Drawing together
‘Fifteen pounds of butter remained on the 20th’, recorded Ainsworth, ‘and I divided this equally, as it was now one of the luxuries.’ A telegraph advised that Rachel Cohen may not arrive for two months. ‘I answered, saying we could wait two months, but certainly no longer.’
The sealers were also waiting for Rachel Cohen. They moved to a hut at the north end of the Isthmus, ‘and frequently came over with their dog in the evenings to have a yarn. [Most of them] … had “knocked about” the world and had known many rough, adventurous years. One of them in particular was rather fluent, and we were often entertained from his endless repertoire of stories.’

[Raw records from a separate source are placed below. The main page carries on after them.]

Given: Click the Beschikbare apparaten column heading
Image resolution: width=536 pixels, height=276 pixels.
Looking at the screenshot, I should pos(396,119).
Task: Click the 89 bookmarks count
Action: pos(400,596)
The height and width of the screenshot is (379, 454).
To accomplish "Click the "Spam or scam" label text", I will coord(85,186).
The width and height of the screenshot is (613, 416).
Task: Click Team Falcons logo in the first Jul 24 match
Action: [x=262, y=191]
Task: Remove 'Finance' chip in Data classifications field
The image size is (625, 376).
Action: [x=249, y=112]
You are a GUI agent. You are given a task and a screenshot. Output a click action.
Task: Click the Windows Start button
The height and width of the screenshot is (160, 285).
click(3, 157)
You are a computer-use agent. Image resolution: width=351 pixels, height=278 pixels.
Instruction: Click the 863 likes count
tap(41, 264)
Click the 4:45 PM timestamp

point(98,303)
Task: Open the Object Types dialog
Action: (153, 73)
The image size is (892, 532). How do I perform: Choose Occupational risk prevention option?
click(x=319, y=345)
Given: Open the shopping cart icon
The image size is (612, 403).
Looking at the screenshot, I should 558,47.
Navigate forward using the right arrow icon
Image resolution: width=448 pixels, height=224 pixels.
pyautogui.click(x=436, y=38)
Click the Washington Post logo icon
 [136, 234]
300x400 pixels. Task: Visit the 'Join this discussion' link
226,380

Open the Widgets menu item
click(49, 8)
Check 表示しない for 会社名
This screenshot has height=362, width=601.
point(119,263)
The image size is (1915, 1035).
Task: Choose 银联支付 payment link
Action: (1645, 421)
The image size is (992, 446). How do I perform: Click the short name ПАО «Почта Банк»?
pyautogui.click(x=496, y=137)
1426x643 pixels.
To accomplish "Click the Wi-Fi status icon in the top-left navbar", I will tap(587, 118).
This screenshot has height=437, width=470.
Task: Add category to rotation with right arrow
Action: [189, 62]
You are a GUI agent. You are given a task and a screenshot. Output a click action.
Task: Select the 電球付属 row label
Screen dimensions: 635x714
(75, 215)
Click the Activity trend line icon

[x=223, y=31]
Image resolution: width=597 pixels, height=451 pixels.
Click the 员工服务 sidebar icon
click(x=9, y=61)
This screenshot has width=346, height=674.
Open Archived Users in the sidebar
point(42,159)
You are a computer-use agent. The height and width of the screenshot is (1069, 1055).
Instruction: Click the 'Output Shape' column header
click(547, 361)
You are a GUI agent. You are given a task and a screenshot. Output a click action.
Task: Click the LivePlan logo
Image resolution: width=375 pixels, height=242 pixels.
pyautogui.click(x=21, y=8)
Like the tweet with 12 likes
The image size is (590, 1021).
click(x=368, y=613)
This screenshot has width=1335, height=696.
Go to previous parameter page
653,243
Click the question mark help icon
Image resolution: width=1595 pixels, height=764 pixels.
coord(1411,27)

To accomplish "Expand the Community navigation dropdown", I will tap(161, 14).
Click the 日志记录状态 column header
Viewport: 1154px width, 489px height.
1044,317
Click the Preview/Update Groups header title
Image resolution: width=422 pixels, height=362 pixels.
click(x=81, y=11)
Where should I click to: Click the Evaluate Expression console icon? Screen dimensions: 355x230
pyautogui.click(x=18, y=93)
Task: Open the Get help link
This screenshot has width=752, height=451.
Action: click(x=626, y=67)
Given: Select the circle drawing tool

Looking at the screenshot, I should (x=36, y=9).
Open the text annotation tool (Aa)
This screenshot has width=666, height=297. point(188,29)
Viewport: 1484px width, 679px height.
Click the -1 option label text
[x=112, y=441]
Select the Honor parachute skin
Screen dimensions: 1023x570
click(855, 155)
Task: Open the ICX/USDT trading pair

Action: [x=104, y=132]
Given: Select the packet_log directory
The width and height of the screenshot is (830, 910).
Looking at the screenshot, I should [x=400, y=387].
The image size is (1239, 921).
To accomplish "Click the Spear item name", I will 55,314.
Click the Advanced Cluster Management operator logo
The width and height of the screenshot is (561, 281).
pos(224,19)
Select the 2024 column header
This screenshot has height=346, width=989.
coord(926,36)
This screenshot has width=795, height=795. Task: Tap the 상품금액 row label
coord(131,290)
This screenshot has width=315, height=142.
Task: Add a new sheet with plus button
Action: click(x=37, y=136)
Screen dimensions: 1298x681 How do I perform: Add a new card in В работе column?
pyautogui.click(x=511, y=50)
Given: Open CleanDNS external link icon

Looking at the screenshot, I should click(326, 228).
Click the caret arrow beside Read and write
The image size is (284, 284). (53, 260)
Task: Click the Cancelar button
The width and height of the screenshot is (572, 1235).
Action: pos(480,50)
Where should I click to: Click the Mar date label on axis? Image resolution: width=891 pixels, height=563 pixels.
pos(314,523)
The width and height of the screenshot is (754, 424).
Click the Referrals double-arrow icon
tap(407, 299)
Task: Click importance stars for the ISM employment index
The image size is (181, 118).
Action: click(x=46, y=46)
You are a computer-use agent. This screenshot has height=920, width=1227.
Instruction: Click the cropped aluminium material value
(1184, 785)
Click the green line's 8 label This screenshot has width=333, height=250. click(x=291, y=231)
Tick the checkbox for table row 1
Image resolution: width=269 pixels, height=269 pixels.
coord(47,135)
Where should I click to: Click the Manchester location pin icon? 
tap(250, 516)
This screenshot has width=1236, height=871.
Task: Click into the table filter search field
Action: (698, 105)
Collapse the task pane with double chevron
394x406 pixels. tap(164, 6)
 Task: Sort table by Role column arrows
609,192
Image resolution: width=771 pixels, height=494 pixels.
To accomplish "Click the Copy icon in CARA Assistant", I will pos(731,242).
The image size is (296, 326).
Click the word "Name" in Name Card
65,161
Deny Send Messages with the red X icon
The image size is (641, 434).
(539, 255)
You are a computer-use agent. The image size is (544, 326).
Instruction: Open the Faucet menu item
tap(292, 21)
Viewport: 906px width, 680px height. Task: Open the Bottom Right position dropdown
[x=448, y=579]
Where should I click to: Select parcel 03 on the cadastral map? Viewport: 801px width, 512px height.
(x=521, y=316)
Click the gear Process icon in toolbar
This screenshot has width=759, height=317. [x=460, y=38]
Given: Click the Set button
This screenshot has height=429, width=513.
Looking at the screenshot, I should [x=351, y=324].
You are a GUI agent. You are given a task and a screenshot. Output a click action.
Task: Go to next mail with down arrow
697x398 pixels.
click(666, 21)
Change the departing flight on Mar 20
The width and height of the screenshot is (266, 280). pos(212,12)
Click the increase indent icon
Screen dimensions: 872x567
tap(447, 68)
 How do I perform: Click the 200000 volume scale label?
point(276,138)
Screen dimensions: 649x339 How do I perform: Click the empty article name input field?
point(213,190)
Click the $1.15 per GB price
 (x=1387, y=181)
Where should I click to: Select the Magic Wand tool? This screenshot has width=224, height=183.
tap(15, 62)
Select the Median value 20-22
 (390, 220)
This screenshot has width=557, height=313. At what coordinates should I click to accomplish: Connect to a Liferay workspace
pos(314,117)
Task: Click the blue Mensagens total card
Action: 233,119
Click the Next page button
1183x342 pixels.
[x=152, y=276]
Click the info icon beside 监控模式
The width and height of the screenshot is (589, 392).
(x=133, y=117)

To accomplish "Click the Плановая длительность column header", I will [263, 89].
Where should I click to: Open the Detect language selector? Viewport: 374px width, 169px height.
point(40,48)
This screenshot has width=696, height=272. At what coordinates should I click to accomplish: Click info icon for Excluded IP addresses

Late in April flour was getting low, but the sealers had some to spare, so the bread ration of the AAE party was increased to 1.25kg a week. Oatmeal was even scarcer so through May and June the men started using a mixture of oatmeal and sago for breakfast, ‘of course without any milk or sugar,’ noted Ainsworth. Then the party’s best rabbit-catcher, their dog Mac, gave birth to six pups and had to be allowed leave from the hunt.
Despite a 10pm ‘lights out’, kerosene was now exhausted, so the party made do with ‘slush lamps’ fuelled by elephant seal oil.
Rachel Cohen had still not left Hobart by early July. Provisions were almost gone; the sealers too were short of supplies. A system of exchange sprang up between the two parties, trading food and other supplies — such as laxatives from the AAE medical supplies, used to combat the constipating effects of the elephant seal meat, or wheatmeal biscuits from the sealer’s large store.
‘We now had soup twice a day,’ wrote Ainsworth, ‘and managed to make it fairly thick by adding sago and a few lentils. Cornflour and hot water flavoured with cocoa made a makeshift blancmange, and this, with sago and tapioca, constituted our efforts towards dessert.’